Job → Which lines in the entries below contain the word "badge"? Copy each such line in full.

-- Data records follows --

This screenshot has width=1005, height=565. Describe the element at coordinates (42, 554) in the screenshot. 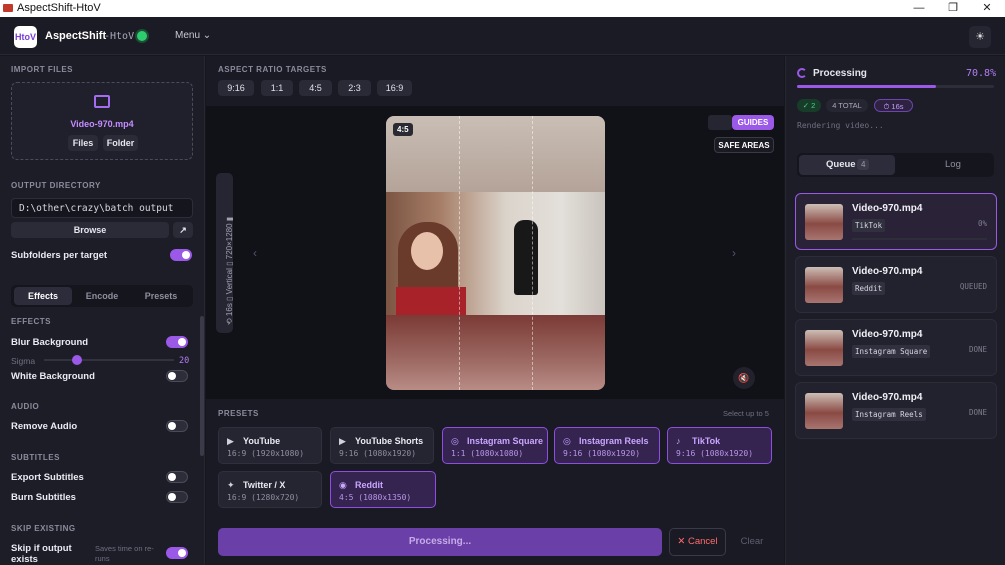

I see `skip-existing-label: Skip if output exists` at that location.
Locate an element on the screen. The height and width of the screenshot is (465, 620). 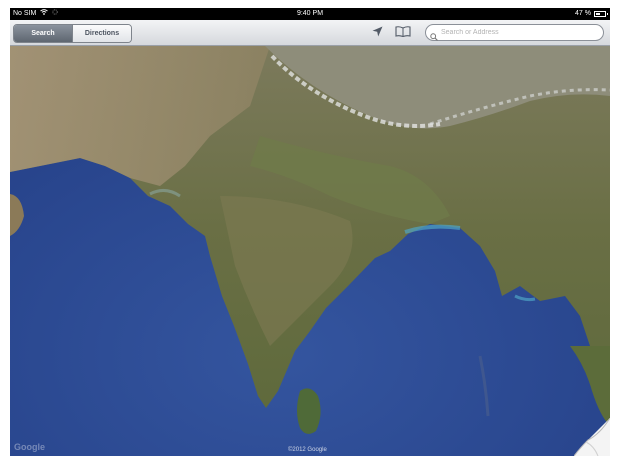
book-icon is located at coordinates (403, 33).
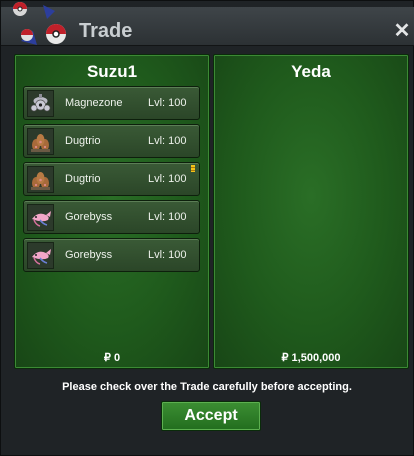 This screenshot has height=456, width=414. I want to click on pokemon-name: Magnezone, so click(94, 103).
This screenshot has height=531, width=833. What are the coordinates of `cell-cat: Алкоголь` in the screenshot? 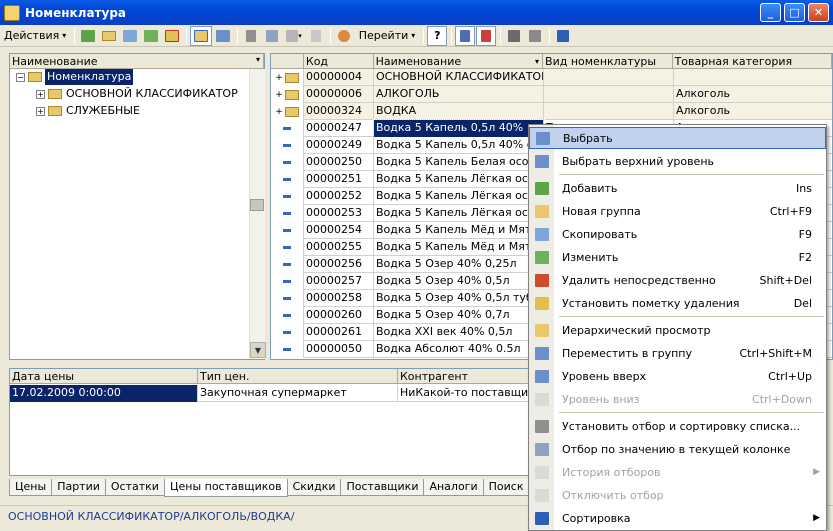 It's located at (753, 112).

-- Data records concluded --
-- Data records follows --

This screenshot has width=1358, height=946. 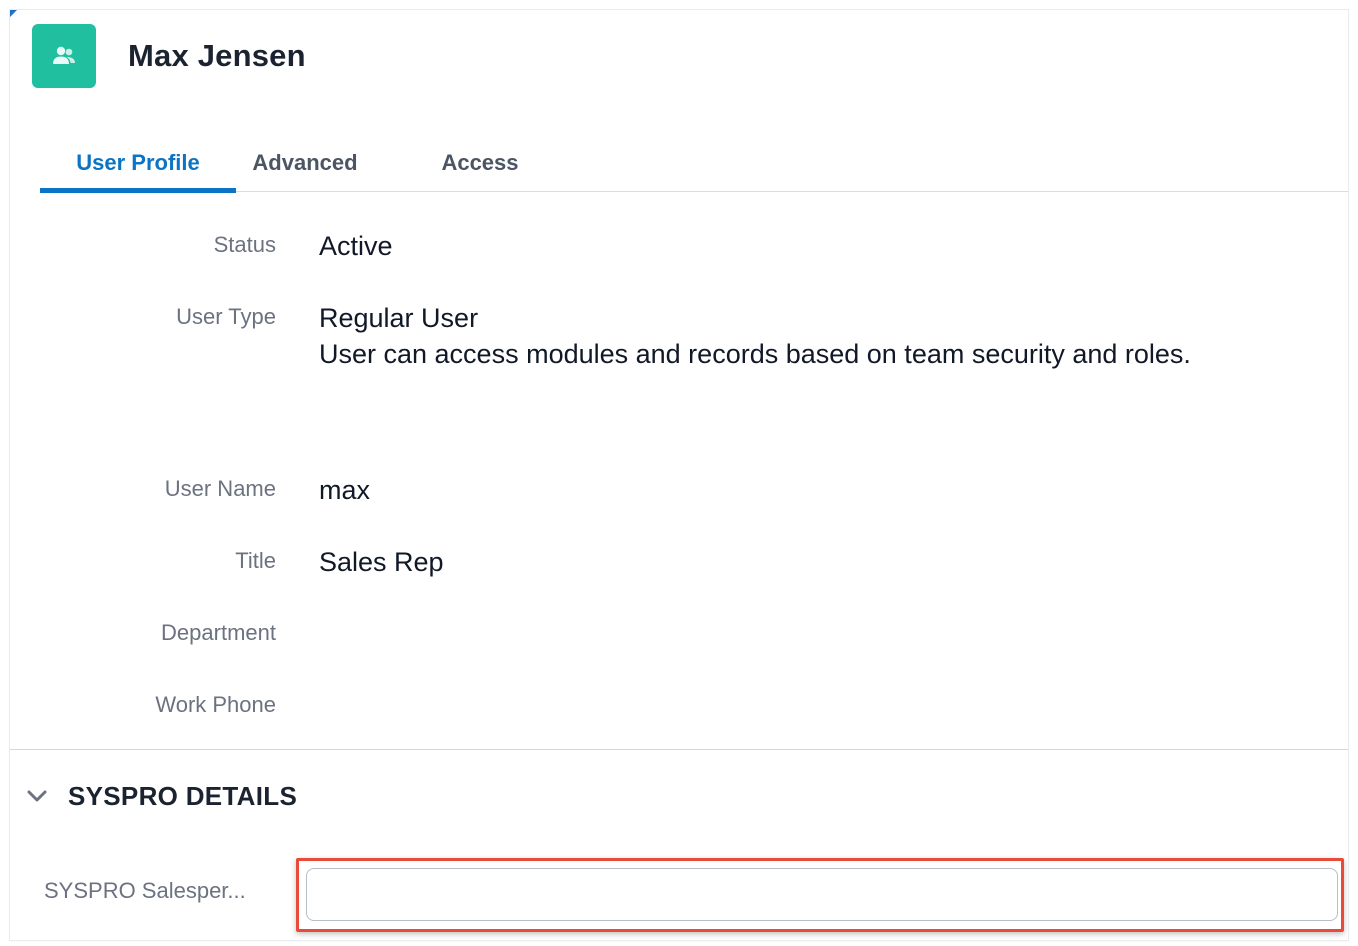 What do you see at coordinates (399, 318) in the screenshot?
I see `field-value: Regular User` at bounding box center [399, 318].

-- Data records concluded --
-- Data records follows --

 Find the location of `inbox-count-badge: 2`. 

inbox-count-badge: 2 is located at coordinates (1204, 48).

-- Data records concluded --

Solution →
 Find the location of `inbox-count-badge: 2`. 
inbox-count-badge: 2 is located at coordinates (1204, 48).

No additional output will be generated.